##### THE RECORDS #####

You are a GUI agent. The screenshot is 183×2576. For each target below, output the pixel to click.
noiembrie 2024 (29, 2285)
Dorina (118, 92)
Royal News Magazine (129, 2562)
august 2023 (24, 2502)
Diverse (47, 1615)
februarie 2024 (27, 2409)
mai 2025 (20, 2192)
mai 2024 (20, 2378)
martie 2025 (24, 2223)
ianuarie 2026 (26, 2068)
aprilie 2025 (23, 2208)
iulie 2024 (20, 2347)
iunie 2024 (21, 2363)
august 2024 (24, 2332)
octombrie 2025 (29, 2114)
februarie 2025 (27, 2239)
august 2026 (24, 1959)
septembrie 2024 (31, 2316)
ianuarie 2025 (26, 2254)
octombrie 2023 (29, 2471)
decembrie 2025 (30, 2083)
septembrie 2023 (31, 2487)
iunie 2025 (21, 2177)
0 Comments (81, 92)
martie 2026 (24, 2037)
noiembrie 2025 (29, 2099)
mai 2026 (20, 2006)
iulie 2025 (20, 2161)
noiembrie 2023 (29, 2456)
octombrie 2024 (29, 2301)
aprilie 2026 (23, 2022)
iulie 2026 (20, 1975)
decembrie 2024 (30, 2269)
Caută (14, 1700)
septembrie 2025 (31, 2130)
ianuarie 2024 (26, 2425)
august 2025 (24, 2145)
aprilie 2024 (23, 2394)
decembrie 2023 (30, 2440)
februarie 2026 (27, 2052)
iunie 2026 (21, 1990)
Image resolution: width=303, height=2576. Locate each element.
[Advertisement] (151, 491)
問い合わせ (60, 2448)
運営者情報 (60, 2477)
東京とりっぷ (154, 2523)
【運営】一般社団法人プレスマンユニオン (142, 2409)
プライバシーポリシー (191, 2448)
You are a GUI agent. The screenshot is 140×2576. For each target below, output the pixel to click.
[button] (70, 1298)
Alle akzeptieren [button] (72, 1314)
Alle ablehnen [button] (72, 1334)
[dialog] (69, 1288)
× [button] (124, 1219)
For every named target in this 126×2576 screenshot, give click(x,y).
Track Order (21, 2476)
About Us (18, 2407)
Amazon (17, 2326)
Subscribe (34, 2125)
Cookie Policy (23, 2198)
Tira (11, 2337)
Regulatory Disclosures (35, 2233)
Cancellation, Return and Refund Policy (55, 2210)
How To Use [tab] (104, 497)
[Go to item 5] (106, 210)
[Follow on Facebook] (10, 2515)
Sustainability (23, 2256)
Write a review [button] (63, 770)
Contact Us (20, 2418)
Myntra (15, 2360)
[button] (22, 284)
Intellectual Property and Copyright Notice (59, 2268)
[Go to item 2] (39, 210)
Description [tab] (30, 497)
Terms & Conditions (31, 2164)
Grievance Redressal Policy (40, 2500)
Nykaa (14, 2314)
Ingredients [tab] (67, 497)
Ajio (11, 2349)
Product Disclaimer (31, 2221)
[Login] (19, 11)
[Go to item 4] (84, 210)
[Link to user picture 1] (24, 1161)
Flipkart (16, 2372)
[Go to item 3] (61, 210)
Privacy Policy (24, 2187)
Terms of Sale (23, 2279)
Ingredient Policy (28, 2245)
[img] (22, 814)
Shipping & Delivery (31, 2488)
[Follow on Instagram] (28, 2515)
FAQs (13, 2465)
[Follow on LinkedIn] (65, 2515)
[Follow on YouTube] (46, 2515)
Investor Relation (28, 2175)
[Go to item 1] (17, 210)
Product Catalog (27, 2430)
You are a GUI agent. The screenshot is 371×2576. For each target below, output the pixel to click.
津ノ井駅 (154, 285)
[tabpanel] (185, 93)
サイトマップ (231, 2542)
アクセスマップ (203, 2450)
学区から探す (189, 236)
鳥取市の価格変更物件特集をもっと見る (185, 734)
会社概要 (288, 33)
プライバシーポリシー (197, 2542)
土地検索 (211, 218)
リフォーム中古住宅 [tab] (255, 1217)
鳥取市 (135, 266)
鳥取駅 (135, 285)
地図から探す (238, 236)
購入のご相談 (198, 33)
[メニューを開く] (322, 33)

#####

### PROBLEM TO WORK ON
A complete answer gives every line of the data that includes "Alle".

### THE ANSWER
Alle akzeptieren [button] (72, 1314)
Alle ablehnen [button] (72, 1334)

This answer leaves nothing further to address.